Sonic has now, for the first clear and objective time, seen the true consequences of his decision, and for the first clear and objective time, he cannot fix it.
This isn’t the same as Metal Sonic, who, as a (sentient) robot, serves a purpose outside of replicating Sonic (he’s a protector, an attack robot, and a companion to Dr. Eggman). Surge once had a life of her own, one she no longer remembers because, through a sick and twisted train of events, Sonic has deprived her of those memories, that freedom. Surge isn’t a robot. Surge isn’t an android. Surge is a real, tangible person that Sonic’s decision has thoroughly fucked up, and Surge has just framed him—not his choices, HIM—as the key reason she’ll never be free. She will either kill him or die trying, and either way, Sonic cannot win.

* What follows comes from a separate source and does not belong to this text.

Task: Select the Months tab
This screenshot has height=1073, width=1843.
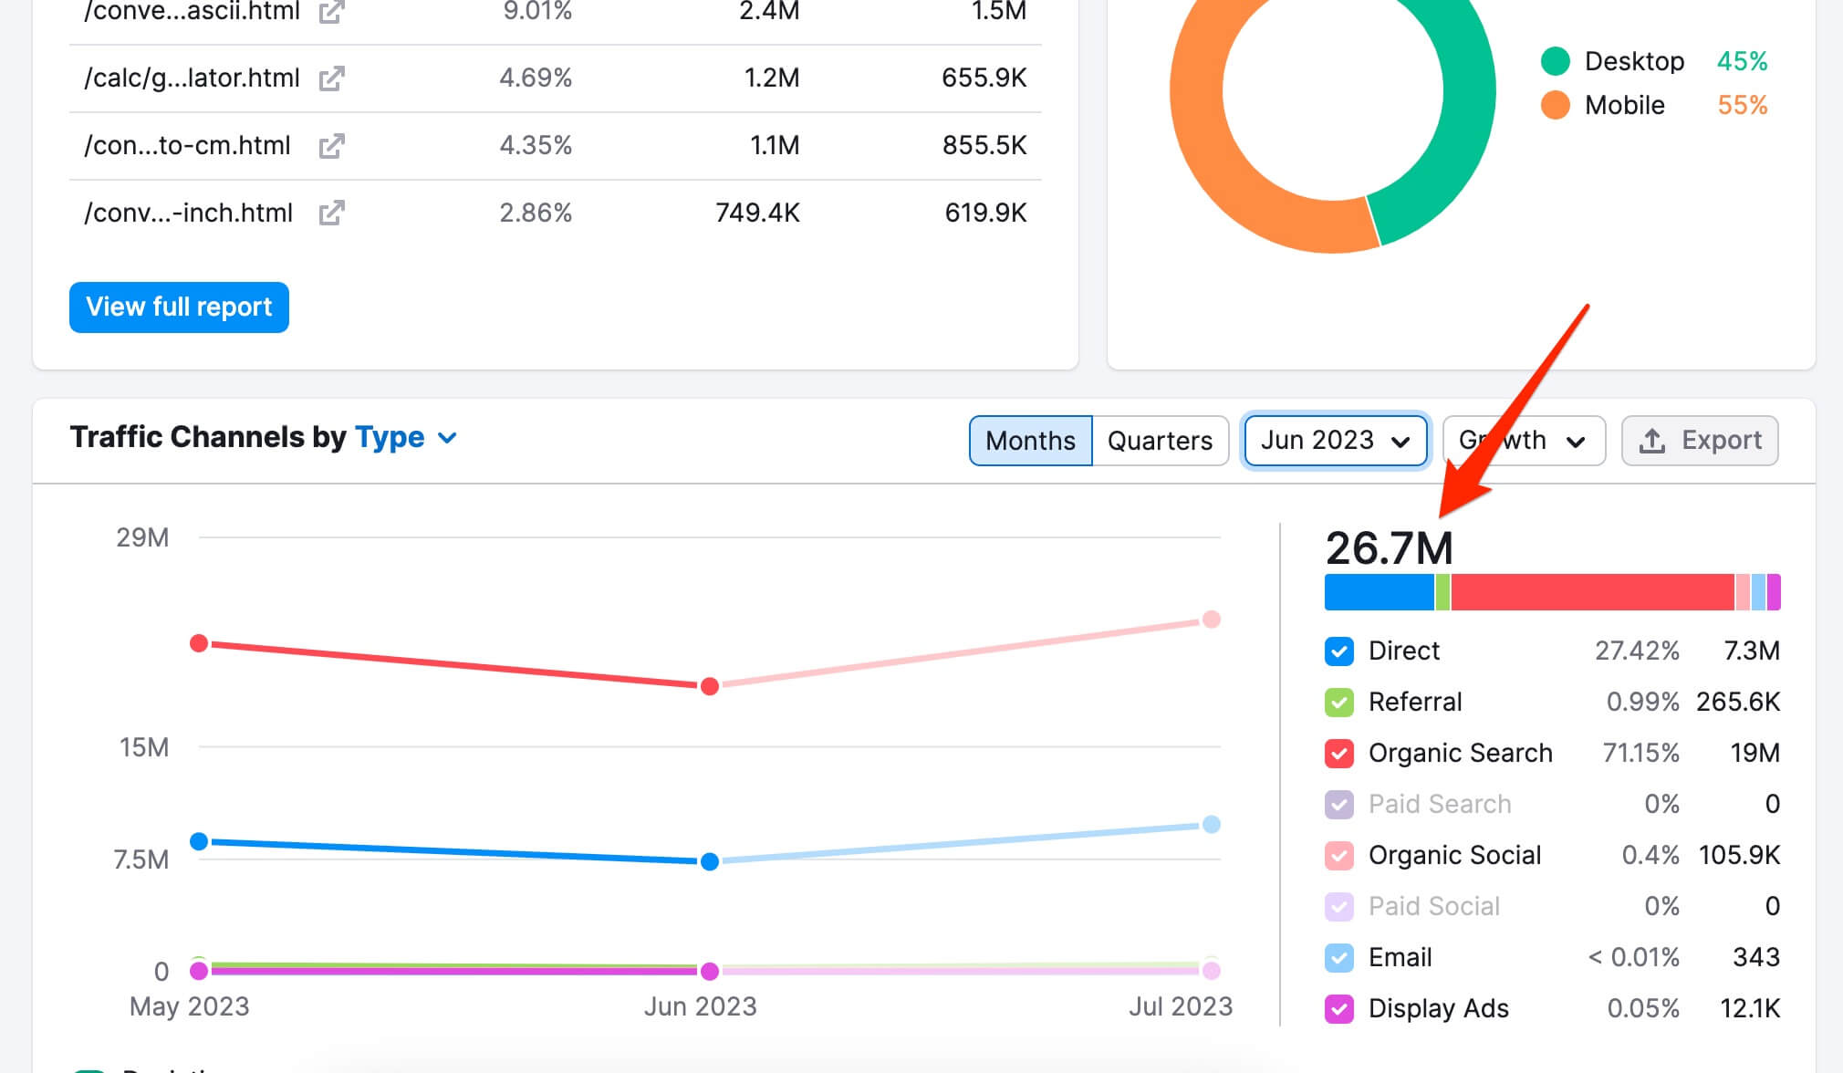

In the first second he can breathe, let alone process everything that just happened, Sonic… can’t. He has nothing to say—not in front of Tails, at least, but maybe nothing, at all. Until this point, Sonic has wondered if he, specifically, was to blame for Eggman’s actions because he was the one to let Mr. Tinker go. However, this is the first time where Sonic seems to question whether he should have let Mr. Tinker go, at all.
When Eggman emerges from the rubble, Sonic isn’t smug. He’s not amused. He’s not even bemused. Sonic is gutted and disgusted by the fact that Eggman’s still alive. He might even feel guilty that he’s still alive.
Eggman doesn’t know sympathy, doesn’t know remorse—not in Sonic’s eyes, not anymore, and it shows, because when Eggman has the audacity to ask for another truce—
—Sonic could fucking kill him for it.
Sonic’s always hated Eggman, but he’s also always had faith in his ability to be good. However, what Sonic has learned from all this—what Sonic finally believes down to his core—is that Dr. Eggman is lower than the scum of the earth. Sonic finally understands why Eggman helped stop the arc, why Eggman worked with him to fight the Deadly Six, and why Eggman helped eradicate the metal virus. Sonic finally understands that he mistook Eggman’s ever-cunning, manipulative mind for a shred of benevolence.
Now, what does this mean?
Now that we’ve witnessed the breaking point, I think it will take a fair bit of effort to pull Sonic back from the brink of rage. He’s not going to give up on Surge—not at all—because if he did, he might truly fucking lose it, but there is no way that Sonic will be entirely unchanged by this. In the future, when he’s placed in another complicated situation and given a difficult choice to make—especially if it has to do with Eggman—we might not see even a shred of lenience.
I thoroughly believe that the primary narrative purpose of the IDW comics, as they currently stand, is to investigate Sonic’s tenant optimism and push it far beyond its limits. This story’s purpose is to interrogate and observe Sonic’s declining psychological state until it shatters. This story’s purpose is to stand by one of this franchise’s biggest arguments: Sonic’s big, big emotions cause problems, and his inability to cope with those emotions makes problems worse.
When Sonic’s happy, he’s ecstatic, when he’s confident, he’s cocky, when he’s sad, he’s depressed, and when he’s angry, he’s livid. And all of these emotions, without balance, can come crashing down around him.
We’re seeing this fact so prevalent in the movies, Sonic Frontiers and especially Sonic Prime (which takes the direction that the movies do and turns it up to eleven). However, in the same ways they weaken him, Sonic’s emotions give him strength. Without his optimism, Sonic would have fallen, long ago. Without his optimism, Surge will never have a chance to see a better future for herself. It’s all counterbalanced by how big his heart is and how much he evidently wants to be better and do right by others.
And if there’s anything he’d die trying to do, it’s that.